I’ve heard way gnarlier shit you’ve done. Is that the worst thing you can tell us?
No. Not the worst thing. I have done so many things as a kid. I torched my sister’s hair down until it was totally gone. I have burned down big shacks. I have done some pretty gnarly things in my time.


BACKSIDE CRAILER. Photo: Dan Zaslavsky

Do you plan on living in Salt Lake your entire life?
I don’t know. I just got a sick new place. It’s a penthouse. It overlooks the whole city, so I plan on staying here at least for a little while.

You’ve recently gone through some sponsorship changes, who’s hooking it up?
Lost Clothing, Dark Star, Bones, Nixon, Skatepark Of Tampa (Party Team), Green Room and that’s about it.



Speaking of Green Room, let’s here a funny Lizard King story.
Lizard king is a kook. No I’m just kidding. I can’t say about the last time I was out at his place. I’m drawing a blank right now. His whole life is a mess, hang out with him once and you’ll have a story. [Editor’s note: For a fresh Lizard story turn to page 28. Good stuff. ]

Let everybody in on what happened to you last Halloween.
Oh, I dressed up as a fat ballerina. It was awesome. We went to this bar and a drunken hobo guy starts grabbing at his pants, like his cock area. All of a sudden he starts undoing his pants and he’s trying to pull them down. Me and my friends are like, “What the fuck, get the fuck out of here”. It was funny at first but then it started to get serious

So the real story is, this guy was hot for your Halloween get up and he wanted to jerk off on you. Am I right?
Yeah he tried to pull his penis out and he was looking directly at me. He thought I was some enormous whale or something.
He must have had a fetish for dudes dressed up like big fat chicks.

So, what goes through your head when you do a trick on a 20-stair rail?
Fucking grind it. I don’t think about the bad things, I only think about the good.


SEQUENCE BY Shawn Macomber

What other hobbies do you have outside of skating?
I like to go fishing a lot. I like chilling a lot, chilling is real good actually. I like to go camping when I can. Hanging out at the bar, though that’s not to much of a hobby. I really don’t do too much. I’m kind of a loser. I skateboard for a living.
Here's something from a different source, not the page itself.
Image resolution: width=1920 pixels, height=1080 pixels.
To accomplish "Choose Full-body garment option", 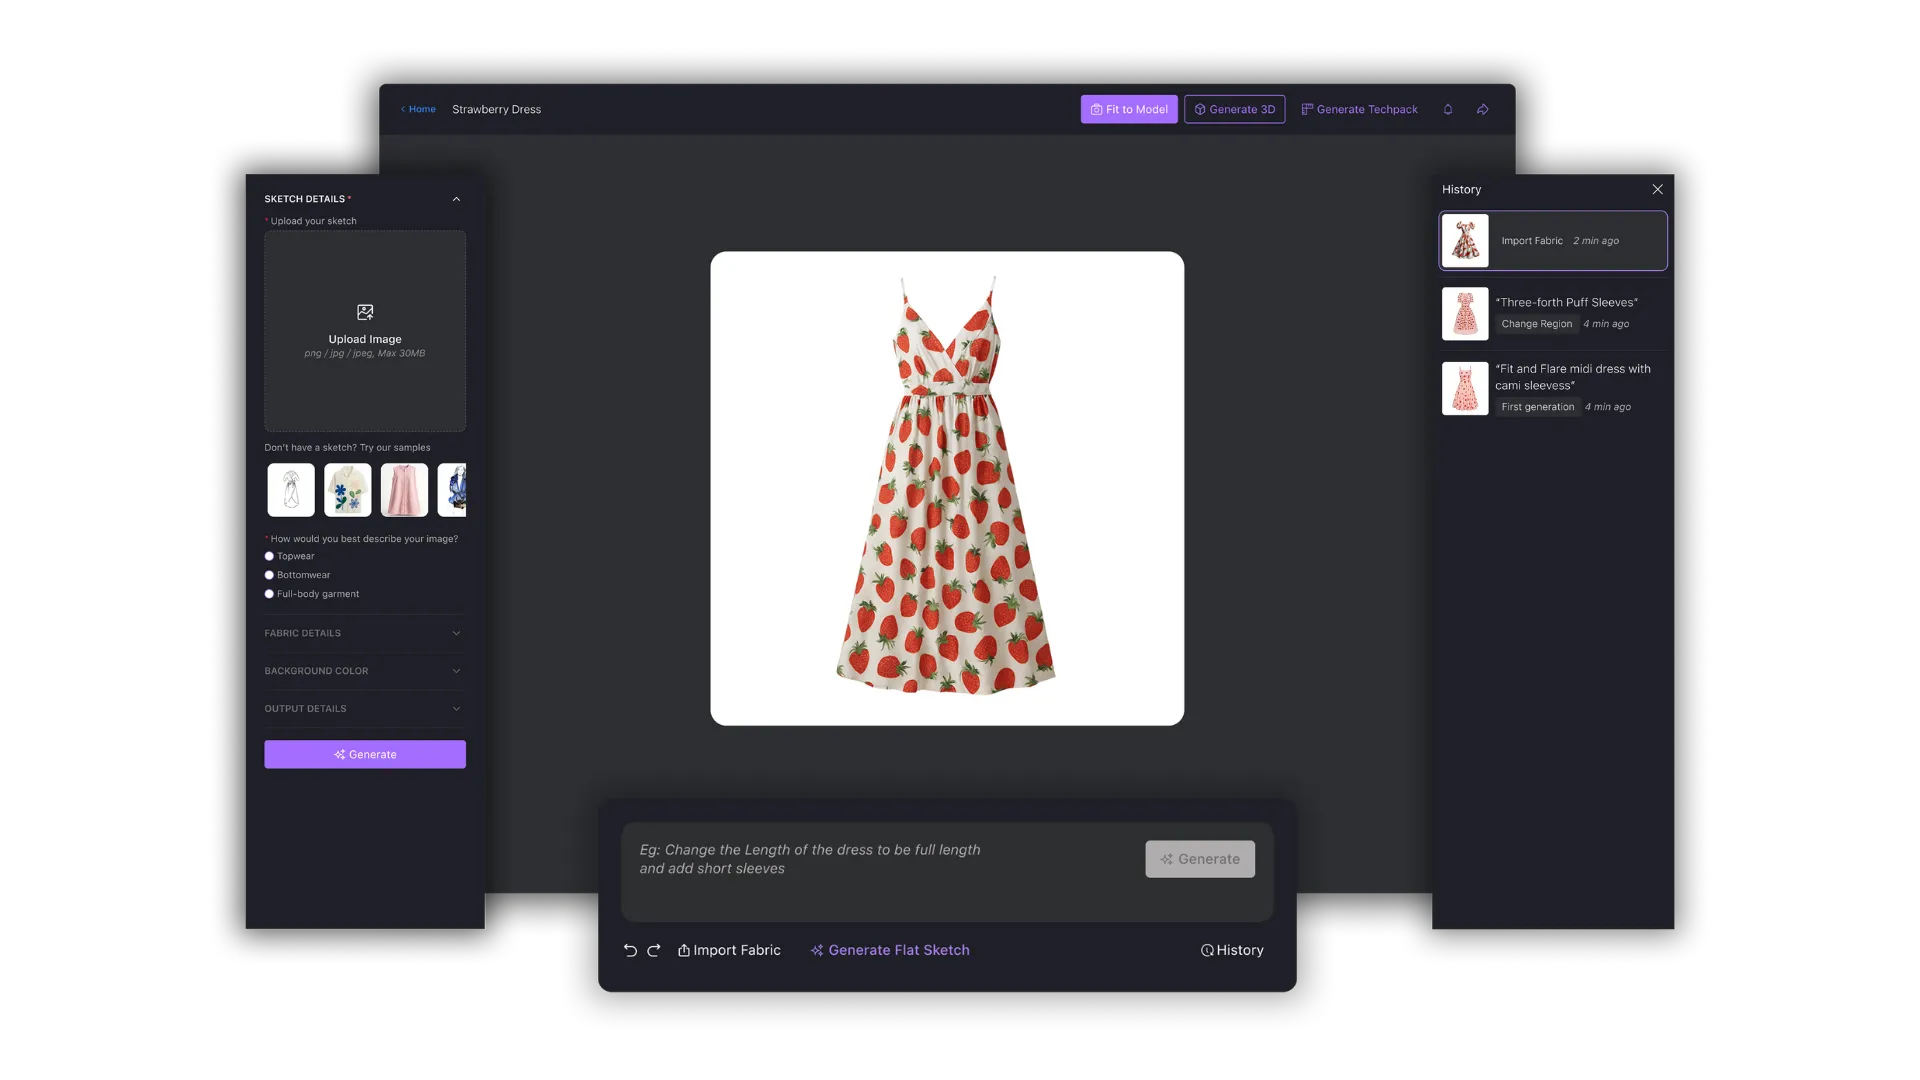I will (269, 593).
What do you think you would be doing if you weren’t skating for a living?
I don’t even want to think about that. I don’t know, I was doing carpet before I got into skating. Maybe I’d be doing carpet or fuck I don’t know. I don’t have a mom that I could live off, so I’d be pretty much screwed.

Thanks to who?
Thanks to everybody. Lost clothing, grandma and mom, my girlfriend, you, Lizard, all the homies I skate with pretty much everywhere, anyone that helped me out, all the good times people, all the Skatepark of Tampa people, Chet Thomas, all of my sponsors, Chad Shetler, Rob Washburn and that’s pretty much it.